[Assignment]
Your answer must be every record below, written out exactly as it appears.

Extracted records
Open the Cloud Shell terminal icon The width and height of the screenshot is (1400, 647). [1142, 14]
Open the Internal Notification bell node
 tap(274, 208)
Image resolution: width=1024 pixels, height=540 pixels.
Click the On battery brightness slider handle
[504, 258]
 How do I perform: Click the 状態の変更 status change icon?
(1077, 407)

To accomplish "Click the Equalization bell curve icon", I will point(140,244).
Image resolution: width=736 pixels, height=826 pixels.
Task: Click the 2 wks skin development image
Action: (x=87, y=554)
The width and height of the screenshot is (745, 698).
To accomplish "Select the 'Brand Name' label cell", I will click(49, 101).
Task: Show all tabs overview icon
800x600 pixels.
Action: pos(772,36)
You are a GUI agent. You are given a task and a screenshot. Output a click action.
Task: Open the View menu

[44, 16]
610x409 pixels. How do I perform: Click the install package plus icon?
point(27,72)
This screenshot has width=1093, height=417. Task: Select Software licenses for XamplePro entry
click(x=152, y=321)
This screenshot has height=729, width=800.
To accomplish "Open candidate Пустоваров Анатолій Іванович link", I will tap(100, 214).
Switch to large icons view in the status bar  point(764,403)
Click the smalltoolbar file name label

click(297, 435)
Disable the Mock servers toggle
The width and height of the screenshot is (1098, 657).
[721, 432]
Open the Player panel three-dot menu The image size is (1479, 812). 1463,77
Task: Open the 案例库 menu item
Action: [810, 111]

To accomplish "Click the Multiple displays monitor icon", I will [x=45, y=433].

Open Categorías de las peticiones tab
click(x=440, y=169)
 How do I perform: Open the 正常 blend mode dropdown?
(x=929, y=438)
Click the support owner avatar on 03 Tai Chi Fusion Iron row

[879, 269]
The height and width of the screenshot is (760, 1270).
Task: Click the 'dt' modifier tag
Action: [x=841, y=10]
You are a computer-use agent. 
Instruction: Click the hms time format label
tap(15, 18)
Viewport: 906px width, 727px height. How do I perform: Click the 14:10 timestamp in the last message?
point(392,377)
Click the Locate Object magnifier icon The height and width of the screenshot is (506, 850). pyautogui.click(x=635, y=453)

[Result of this exercise]
Open the Cloud Shell terminal icon The width and height of the screenshot is (1400, 647). [1142, 14]
Open the Internal Notification bell node
 tap(274, 208)
Image resolution: width=1024 pixels, height=540 pixels.
Click the On battery brightness slider handle
[504, 258]
 How do I perform: Click the 状態の変更 status change icon?
(1077, 407)

To accomplish "Click the Equalization bell curve icon", I will point(140,244).
Image resolution: width=736 pixels, height=826 pixels.
Task: Click the 2 wks skin development image
Action: (x=87, y=554)
The width and height of the screenshot is (745, 698).
To accomplish "Select the 'Brand Name' label cell", I will click(49, 101).
Task: Show all tabs overview icon
800x600 pixels.
Action: pos(772,36)
You are a GUI agent. You are given a task and a screenshot. Output a click action.
Task: Open the View menu

[44, 16]
610x409 pixels. How do I perform: Click the install package plus icon?
point(27,72)
This screenshot has width=1093, height=417. Task: Select Software licenses for XamplePro entry
click(x=152, y=321)
This screenshot has height=729, width=800.
To accomplish "Open candidate Пустоваров Анатолій Іванович link", I will tap(100, 214).
Switch to large icons view in the status bar  point(764,403)
Click the smalltoolbar file name label

click(297, 435)
Disable the Mock servers toggle
The width and height of the screenshot is (1098, 657).
[721, 432]
Open the Player panel three-dot menu The image size is (1479, 812). 1463,77
Task: Open the 案例库 menu item
Action: [810, 111]

To accomplish "Click the Multiple displays monitor icon", I will [x=45, y=433].

Open Categorías de las peticiones tab
click(x=440, y=169)
 How do I perform: Open the 正常 blend mode dropdown?
(x=929, y=438)
Click the support owner avatar on 03 Tai Chi Fusion Iron row

[879, 269]
The height and width of the screenshot is (760, 1270).
Task: Click the 'dt' modifier tag
Action: [x=841, y=10]
You are a computer-use agent. 
Instruction: Click the hms time format label
tap(15, 18)
Viewport: 906px width, 727px height. How do I perform: Click the 14:10 timestamp in the last message?
point(392,377)
Click the Locate Object magnifier icon The height and width of the screenshot is (506, 850). pyautogui.click(x=635, y=453)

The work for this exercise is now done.